Efficient Vision Transformers for MobileNet Deployment
Rethinking Vision Transformers for MobileNet Size and Speed
We investigate the design choices of vision transformers and propose an improved supernet with low latency and high parameter efficiency.
The proposed models achieve about higher top-1 accuracy than mobilenet and on imagenet-1k with similar latency and parameters.
We further introduce a fine-grained joint search strategy that can find efficient architectures by optimizing latency and number of parameters simultaneously.
Authors
Yanyu Li, Ju Hu, Yang Wen, Georgios Evangelidis, Kamyar Salahi, Yanzhi Wang, Sergey Tulyakov, Jian Ren
Vision transformers (vits) have inspired many follow-up works to further refine the model architecture and improve training strategies, leading to superior results on most computer vision benchmarks, such as classification, segmentation, detection, and image synthesis.
However achieving satisfactory performance, the latency and model size are still less competitive compared to lightweight convolution neural networks (cnns), especially on resource-constrained mobile devices, limiting their wide deployment in real-world applications.

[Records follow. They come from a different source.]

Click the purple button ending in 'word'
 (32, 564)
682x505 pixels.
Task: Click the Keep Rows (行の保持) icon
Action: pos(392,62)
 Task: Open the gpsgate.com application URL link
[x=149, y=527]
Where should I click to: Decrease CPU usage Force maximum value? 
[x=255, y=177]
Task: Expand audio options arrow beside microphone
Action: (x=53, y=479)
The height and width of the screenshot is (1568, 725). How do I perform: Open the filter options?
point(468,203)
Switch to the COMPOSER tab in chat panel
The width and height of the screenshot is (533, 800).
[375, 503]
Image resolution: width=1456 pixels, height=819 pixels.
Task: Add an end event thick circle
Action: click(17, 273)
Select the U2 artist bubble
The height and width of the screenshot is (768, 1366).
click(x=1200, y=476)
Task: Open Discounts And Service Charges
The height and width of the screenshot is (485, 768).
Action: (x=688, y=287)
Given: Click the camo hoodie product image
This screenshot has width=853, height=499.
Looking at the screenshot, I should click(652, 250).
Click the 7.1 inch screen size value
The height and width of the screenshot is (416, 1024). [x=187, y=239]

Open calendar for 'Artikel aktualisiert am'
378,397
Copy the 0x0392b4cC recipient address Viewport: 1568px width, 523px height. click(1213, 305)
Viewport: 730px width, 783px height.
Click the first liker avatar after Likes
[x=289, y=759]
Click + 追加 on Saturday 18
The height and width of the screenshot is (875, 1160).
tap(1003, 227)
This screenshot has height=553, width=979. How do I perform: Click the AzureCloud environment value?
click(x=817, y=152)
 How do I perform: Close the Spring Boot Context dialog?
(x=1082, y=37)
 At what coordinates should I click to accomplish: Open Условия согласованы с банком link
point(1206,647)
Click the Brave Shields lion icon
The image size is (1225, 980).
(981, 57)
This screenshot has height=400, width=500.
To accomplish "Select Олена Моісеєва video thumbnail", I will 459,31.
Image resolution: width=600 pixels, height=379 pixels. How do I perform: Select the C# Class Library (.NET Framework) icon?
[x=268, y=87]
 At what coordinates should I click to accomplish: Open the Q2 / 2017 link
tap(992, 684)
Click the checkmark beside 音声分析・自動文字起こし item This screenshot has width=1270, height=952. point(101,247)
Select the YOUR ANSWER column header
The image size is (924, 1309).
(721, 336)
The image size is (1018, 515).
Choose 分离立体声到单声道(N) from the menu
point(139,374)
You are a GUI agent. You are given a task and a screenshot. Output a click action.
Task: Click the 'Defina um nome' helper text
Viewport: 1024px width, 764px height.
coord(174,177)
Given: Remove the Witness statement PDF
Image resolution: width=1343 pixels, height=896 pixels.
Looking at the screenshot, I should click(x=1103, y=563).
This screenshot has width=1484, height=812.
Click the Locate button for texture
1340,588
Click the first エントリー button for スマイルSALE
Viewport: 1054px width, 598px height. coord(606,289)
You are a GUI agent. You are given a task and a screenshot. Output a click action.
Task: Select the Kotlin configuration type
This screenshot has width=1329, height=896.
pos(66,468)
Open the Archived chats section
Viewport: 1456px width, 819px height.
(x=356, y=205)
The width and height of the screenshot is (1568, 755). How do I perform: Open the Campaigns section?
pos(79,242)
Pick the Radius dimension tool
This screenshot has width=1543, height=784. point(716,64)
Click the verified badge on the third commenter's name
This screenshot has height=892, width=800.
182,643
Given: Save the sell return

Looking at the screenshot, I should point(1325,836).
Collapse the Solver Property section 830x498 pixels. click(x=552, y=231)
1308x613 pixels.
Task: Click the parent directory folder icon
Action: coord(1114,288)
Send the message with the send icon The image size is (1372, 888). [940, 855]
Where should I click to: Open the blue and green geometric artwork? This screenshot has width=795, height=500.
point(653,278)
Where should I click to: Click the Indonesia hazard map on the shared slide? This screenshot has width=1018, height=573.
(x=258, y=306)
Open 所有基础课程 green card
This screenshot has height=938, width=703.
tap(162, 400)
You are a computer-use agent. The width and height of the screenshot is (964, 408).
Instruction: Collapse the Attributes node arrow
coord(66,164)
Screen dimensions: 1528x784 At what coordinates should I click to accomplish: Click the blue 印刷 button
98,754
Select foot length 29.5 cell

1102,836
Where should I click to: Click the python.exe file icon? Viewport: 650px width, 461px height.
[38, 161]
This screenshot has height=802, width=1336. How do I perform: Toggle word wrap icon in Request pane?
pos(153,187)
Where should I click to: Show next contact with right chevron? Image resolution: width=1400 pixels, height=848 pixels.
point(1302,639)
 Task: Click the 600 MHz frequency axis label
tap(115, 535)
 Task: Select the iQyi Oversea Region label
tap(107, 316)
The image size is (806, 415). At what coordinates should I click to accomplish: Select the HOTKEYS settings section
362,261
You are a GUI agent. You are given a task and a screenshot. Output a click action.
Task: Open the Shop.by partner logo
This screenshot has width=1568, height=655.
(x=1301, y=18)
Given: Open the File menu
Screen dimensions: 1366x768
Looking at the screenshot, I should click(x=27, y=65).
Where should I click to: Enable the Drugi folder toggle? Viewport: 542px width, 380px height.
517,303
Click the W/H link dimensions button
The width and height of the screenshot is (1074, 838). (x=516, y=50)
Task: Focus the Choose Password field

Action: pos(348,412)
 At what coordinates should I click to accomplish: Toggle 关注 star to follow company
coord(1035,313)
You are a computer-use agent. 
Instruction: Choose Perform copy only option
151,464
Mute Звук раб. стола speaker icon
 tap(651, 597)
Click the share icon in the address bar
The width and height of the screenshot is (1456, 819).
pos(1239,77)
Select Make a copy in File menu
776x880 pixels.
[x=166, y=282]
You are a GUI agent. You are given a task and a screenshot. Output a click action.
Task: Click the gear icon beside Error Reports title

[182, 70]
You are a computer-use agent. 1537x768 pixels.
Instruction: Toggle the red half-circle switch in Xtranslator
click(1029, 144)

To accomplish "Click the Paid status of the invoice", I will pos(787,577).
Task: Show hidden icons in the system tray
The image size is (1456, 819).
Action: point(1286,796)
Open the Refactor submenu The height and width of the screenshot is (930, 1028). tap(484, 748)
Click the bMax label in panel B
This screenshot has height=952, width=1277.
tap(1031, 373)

Many research efforts are taken to alleviate this limitation.
Among them, one direction is to reduce the quadratic computation complexity of the attention mechanism such that the receptive field is constrained to a pre-defined window size, which also inspires subsequent work to refine attention patterns.
Another track is to combine lightweight cnn and attention mechanism to form a hybrid architecture.
The benefit comes two-fold.
First, convolutions are shift invariant and are good at capturing local and detailed information, which can be considered as a good complement to vits.
Second, by placing convolutions in the early stages while placing multi head self attention (mhsa) in the last several stages to model global dependency, we can naturally avoid performing mhsa on high resolution and save computations.
Result
Hybrid vision backbones have emerged as a promising platform for hybrid vision inference.
We further propose a fine-grained joint search on size and speed, and obtain the efficientformerv2 model family that is both lightweight and ultra-fast in inference speed.